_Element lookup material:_
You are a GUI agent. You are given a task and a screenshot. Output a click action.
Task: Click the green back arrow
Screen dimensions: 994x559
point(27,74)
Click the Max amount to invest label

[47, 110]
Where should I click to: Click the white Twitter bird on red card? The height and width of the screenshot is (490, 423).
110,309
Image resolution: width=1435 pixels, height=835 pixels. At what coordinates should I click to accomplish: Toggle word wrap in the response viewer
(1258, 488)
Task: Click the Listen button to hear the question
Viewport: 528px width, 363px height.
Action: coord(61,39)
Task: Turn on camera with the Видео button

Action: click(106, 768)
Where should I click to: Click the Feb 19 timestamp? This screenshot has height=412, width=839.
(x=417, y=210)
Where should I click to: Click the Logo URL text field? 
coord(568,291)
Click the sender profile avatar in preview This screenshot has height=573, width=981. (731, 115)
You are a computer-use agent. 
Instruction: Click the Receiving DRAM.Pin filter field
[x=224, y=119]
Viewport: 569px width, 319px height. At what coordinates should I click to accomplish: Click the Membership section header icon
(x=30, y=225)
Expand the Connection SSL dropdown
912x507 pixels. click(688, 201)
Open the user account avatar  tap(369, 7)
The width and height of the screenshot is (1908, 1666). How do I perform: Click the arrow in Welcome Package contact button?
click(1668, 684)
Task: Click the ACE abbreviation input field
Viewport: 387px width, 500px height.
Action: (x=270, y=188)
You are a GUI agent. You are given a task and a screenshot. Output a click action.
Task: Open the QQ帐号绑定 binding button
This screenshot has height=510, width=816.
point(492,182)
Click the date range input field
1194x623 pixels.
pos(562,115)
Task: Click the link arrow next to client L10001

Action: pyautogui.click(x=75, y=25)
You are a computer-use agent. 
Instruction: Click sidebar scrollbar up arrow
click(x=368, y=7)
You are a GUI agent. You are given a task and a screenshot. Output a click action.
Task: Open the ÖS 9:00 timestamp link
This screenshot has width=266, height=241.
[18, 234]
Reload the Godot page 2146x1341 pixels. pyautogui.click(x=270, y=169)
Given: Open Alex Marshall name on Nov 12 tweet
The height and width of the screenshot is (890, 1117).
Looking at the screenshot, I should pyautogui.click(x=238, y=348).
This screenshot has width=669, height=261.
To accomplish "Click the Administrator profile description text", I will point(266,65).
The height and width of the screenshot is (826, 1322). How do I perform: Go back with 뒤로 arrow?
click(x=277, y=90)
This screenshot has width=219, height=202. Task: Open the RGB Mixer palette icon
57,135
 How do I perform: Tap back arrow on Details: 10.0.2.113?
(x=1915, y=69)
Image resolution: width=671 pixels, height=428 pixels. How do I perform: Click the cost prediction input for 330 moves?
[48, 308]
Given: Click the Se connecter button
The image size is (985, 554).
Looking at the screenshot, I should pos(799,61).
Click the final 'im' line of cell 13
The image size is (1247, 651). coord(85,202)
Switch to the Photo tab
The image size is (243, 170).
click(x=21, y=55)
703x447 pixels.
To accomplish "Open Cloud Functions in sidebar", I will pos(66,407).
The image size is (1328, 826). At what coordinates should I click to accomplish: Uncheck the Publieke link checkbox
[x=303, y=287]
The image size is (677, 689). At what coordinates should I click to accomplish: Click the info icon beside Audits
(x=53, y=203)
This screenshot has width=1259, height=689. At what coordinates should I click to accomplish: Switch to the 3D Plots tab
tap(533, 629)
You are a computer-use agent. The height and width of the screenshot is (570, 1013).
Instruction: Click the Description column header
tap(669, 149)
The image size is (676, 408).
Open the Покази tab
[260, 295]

_What you will do:_ Identify every line in the material above that contains the string "arrow", treating uppercase and lowercase as different, and copy each of those lines.

_Solution to the exercise:_
Task: Click the green back arrow
The width and height of the screenshot is (1908, 1666). How do I perform: Click the arrow in Welcome Package contact button?
Task: Click the link arrow next to client L10001
Instruction: Click sidebar scrollbar up arrow
The height and width of the screenshot is (826, 1322). How do I perform: Go back with 뒤로 arrow?
 How do I perform: Tap back arrow on Details: 10.0.2.113?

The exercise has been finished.